The effect of aging on adrenergic and nonadrenergic receptor expression and responsiveness in canine skeletal muscle

Abstract

We tested the hypothesis that adrenergic and nonadrenergic receptor responsiveness and protein expression would be altered with advancing age. Young (n = 6; 22 ± 1 mo; mean ± SE) and old (n = 6; 118 ± 9 mo) beagles were instrumented with flow probes and an indwelling catheter for continuous measurement of external iliac blood flow and arterial blood pressure. Vascular conductance (VC) was calculated as hindlimb blood flow/mean arterial pressure. Selective agonists for α-1, α-2, neuropeptide-Y (NPY), and purinergic (P2X) receptors were infused at rest and during treadmill running at moderate (2.5 mph) and heavy (4 mph with 2.5% grade) exercise intensities.

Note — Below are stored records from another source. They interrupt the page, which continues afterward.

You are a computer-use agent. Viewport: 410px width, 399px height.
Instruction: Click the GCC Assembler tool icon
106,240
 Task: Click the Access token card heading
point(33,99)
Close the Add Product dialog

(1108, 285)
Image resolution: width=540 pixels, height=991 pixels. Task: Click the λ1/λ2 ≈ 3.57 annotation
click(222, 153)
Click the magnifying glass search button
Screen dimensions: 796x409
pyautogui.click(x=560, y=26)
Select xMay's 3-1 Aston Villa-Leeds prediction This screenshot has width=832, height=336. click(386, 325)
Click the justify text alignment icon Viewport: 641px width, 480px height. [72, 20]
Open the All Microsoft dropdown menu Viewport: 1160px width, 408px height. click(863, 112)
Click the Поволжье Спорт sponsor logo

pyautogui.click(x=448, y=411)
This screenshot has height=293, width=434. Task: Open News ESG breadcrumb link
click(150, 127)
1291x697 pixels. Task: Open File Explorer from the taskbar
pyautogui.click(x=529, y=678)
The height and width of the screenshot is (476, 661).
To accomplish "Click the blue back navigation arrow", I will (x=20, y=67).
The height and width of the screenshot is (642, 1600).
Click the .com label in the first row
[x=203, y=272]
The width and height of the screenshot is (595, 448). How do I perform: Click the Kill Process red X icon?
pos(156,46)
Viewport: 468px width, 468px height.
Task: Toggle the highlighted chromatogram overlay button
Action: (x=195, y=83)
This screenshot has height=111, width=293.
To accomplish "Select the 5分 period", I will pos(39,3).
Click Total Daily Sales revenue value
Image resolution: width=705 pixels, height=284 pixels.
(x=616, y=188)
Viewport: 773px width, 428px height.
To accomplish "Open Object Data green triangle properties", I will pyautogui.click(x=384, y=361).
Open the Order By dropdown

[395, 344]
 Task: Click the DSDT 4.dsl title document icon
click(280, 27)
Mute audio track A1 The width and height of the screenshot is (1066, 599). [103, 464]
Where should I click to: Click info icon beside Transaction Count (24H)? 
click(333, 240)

Feed arteries were dissected from gracilis muscles, and α-1D, α-1B, α-2A, P2X-4, P2X-1, and NPY-Y1 receptor protein expression was determined. Phenylephrine produced similar decreases (P > 0.05) in VC in young and old beagles at rest (young: -62 ± 5%; old: -59 ± 5%) and during moderate (young: -67 ± 5%; old: -62 ± 4%) and heavy (young: -54 ± 4%; old: -49 ± 3%) exercise. Clonidine caused similar (P > 0.05) decreases in VC in old compared with young dogs at rest (young: -59 ± 8%; old: -70 ± 6%) and during moderate (young: -52 ± 6%; old: -47 ± 5%)- and heavy (young: -42 ± 5%; old: -43 ± 5%)-intensity exercise. NPY infusion resulted in a similar decline in VC in young and old beagles at rest (young: -40 ± 7%; old: -39 ± 9%) and during moderate (young: -47 ± 6%; old: -40 ± 6%)- and heavy (young: -40 ± 3%; old: -38 ± 4%)-intensity exercise. α-β-Methylene-ATP also produced similar decreases in VC in young and old beagles at rest (young: -36 ± 6%; old: -40 ± 8%) and during exercise at moderate (young: -42 ± 5%; old: -40 ± 9%) and heavy (young: -47 ± 5%; old: -42 ± 8%) intensities. α-1B receptor protein expression was elevated (P < 0.05) in old compared with young dogs, whereas there were no age-related differences in α-1D or α-2A receptor expression and nonadrenergic P2X-4, P2X-1, and NPY-Y1 receptor expression. The present findings indicate that postsynaptic adrenergic and nonadrenergic receptor responsiveness was not altered by advancing age. Moreover, the expression of adrenergic and nonadrenergic receptors in skeletal-muscle feed arteries was largely unaffected by aging.